SELECTED EXCERPT.
────────────────
As a young woman living existing with bulimia, I held onto a lot of fear and shame about my eating disorder. I had been struggling with my weight, self-esteem, and mental health issues for over twelve years but my fears and concerns kept holding me back from getting the help that I truly needed. When I finally decided to take the first step towards residential treatment for my eating disorder, I knew I was going to have to face those fears in order to truly overcome my illness.
My first fear was the fact that, while I felt crushed by the weight of my eating disorder, I was often told that I wasn’t sick enough to get the treatment I truly needed. My size often changed dramatically but I was never considered underweight and I definitely did not look like the stereotypical eating disorder patient.
Knowing that I needed help and thinking I could actually get it seemed miles apart in my world because I often questioned whether I even deserved help. One of my biggest fears about seeking treatment was that I would be the largest girl in a program. I was already brutally hard on myself at home as I was always comparing myself to others - I even believed that I should make myself more sick before seeking treatment so that doctors would take my issues more seriously. To me, residential treatment felt like a place where these comparisons would be magnified beyond what I could handle.
When I arrived at the Woodstone Residence in May 2012, these feelings surfaced on multiple occasions but I soon learned that many of my peers were battling the same feelings. No matter their size or shape, every person had insecurities and, over the course of my stay at the Woodstone, many people around me expressed the same fears that I held onto so tightly. Although treatment is an individual journey, it is also a shared experience and residential recovery taught me that I was not alone on this road to recovery and knowing this, the whole process didn’t feel so scary anymore. I had an army of supporters walking through the trenches with me - we were all fighting the same battle.
The other significant fear that I had to overcome when taking the step into residential recovery was the anxiety that I was going to lose control of my circumstances and be forced to trust others to take care of me.
Even though my current state of life with my bulimia was completely out of control, I still worried about my new environment. The day I was accepted to the Woodstone’s recovery program, my mind was flooded with a myriad of questions about everything from my daily schedule, access to Internet, rooming arrangements, and what I was going to eat every day.
────────────────
EXERCISES.
(a) In the essay on seeking residential treatment for bulimia, when did the writer arrive at the Woodstone Residence?
(b) According to the bulimia treatment essay, why did residential recovery stop feeling so scary to the writer? Answer in one to three sentences.
(c) Continue the essay on facing fears about residential bulimia treatment, starting after its final sentence.
────────────────
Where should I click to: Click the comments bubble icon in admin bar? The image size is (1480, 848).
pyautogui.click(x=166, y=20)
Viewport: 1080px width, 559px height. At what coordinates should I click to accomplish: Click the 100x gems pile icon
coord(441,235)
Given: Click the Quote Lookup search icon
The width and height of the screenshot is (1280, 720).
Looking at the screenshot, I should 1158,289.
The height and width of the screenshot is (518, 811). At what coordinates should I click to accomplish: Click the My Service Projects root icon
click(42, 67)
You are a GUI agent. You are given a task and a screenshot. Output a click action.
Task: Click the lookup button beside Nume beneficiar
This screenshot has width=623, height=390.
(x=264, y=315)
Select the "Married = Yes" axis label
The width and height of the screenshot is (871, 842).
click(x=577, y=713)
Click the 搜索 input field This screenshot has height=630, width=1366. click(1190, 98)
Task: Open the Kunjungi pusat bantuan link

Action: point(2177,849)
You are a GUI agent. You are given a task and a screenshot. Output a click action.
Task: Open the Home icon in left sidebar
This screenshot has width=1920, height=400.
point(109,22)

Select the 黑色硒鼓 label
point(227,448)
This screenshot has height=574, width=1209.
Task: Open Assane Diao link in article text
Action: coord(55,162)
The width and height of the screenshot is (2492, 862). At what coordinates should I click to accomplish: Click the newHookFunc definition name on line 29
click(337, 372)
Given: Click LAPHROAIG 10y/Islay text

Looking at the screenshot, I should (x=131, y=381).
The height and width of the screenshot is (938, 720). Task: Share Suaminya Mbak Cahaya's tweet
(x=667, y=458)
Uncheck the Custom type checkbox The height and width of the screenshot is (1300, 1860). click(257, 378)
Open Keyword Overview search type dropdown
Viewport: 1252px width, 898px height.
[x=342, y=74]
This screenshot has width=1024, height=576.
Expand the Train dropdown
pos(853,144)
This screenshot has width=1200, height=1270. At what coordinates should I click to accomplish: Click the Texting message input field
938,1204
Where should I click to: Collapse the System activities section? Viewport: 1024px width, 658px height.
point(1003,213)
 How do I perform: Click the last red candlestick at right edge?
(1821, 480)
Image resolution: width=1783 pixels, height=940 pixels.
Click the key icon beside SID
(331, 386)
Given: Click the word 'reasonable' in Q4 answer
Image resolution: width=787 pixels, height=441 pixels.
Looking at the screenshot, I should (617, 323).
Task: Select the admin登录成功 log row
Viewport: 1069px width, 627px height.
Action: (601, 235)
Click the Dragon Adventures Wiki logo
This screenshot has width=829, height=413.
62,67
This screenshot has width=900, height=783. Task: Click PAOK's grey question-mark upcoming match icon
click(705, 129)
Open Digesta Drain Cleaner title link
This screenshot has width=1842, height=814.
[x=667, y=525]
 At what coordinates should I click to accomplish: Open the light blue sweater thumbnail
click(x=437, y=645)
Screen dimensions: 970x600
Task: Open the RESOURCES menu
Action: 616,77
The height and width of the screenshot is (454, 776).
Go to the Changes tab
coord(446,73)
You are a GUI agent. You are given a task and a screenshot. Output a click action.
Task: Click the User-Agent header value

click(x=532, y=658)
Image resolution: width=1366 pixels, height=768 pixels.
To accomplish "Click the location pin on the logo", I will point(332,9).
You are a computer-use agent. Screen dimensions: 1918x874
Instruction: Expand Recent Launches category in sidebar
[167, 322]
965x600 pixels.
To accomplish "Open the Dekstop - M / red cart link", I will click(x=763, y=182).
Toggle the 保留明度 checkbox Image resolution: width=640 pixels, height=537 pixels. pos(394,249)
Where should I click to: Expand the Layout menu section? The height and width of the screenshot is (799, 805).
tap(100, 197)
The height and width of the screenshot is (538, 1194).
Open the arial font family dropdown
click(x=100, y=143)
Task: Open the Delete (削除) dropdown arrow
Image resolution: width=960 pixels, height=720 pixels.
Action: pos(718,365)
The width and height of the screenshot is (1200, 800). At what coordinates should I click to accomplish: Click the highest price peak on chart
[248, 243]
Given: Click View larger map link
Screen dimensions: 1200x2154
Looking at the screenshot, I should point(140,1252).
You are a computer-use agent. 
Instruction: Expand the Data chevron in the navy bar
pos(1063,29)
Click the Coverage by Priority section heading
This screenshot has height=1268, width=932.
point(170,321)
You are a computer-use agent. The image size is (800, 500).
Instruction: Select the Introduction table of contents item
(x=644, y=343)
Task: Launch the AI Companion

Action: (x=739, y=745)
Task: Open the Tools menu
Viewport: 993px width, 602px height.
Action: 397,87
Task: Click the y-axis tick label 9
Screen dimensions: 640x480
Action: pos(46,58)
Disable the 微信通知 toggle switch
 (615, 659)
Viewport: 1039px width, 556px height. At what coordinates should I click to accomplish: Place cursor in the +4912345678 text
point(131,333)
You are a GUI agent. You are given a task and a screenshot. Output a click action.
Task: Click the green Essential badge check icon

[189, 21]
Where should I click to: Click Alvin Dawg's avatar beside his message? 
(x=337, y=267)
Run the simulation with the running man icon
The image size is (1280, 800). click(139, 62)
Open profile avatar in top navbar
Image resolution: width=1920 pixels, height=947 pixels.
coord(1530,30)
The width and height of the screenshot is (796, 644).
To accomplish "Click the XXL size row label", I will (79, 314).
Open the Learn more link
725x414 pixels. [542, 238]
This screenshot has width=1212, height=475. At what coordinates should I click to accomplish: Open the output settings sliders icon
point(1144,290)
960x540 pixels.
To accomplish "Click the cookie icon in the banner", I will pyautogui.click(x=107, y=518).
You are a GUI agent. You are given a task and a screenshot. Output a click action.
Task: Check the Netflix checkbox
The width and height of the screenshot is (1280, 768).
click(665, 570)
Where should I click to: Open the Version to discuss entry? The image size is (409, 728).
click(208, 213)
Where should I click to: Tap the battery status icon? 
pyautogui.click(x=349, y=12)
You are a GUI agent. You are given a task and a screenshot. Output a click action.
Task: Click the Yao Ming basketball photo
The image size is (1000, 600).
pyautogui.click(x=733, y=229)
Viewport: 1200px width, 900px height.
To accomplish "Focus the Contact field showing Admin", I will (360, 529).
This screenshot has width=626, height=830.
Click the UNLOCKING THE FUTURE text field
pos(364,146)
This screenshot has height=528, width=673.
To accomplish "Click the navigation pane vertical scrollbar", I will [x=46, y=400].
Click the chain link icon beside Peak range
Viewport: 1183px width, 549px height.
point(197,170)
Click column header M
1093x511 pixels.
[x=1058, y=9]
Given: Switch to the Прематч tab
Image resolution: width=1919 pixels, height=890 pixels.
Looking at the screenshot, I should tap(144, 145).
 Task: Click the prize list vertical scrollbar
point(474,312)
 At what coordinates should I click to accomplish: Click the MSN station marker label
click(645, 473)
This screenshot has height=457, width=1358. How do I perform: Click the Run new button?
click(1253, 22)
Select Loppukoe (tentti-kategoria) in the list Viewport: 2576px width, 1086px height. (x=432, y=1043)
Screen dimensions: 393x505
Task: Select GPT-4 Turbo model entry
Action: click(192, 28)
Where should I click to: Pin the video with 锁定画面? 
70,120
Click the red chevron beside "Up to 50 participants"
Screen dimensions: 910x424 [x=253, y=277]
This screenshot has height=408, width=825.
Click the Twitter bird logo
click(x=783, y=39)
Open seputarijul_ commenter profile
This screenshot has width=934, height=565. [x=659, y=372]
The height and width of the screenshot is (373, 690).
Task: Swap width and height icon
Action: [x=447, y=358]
────────────────
RESULTS IN ORDER.
(a) The writer arrived in May 2012.

(b) At the Woodstone, the writer found that many peers, whatever their size or shape, had the same insecurities and fears. Residential recovery taught the writer that they were not alone, and they had an army of supporters fighting the same battle.

(c)
I was completely overwhelmed and feverishly scoured the Woodstone website for every scrap of information I could find; I needed to know everything. I needed to be prepared; I wanted to be in control.
Thankfully I was able to call the nurses and get many of my little logistical questions answered. Yes, I would have an assigned laundry day. Yes, I could check my email. But some of my questions couldn’t be answered. Would the program make me gain weight? Would the other residents like me? Would residential treatment work for me? Would I be able to leave my battle with bulimia behind? These questions nagged me at first but as I embraced my brave new world at the Woodstone Residence, they gradually began to slip away.
As cliché as it sounds, time really did begin to heal me. Slowly I began to trust the recovery process. I leaned into the discomfort of recovery and began to experience a life that I hadn’t dreamed was possible. I realized that I had to let go of a lot of habits, beliefs, and expectations to truly find freedom and joy. It wasn’t until I took the leap and stepped outside my comfort zone that I was able to see that I could have more.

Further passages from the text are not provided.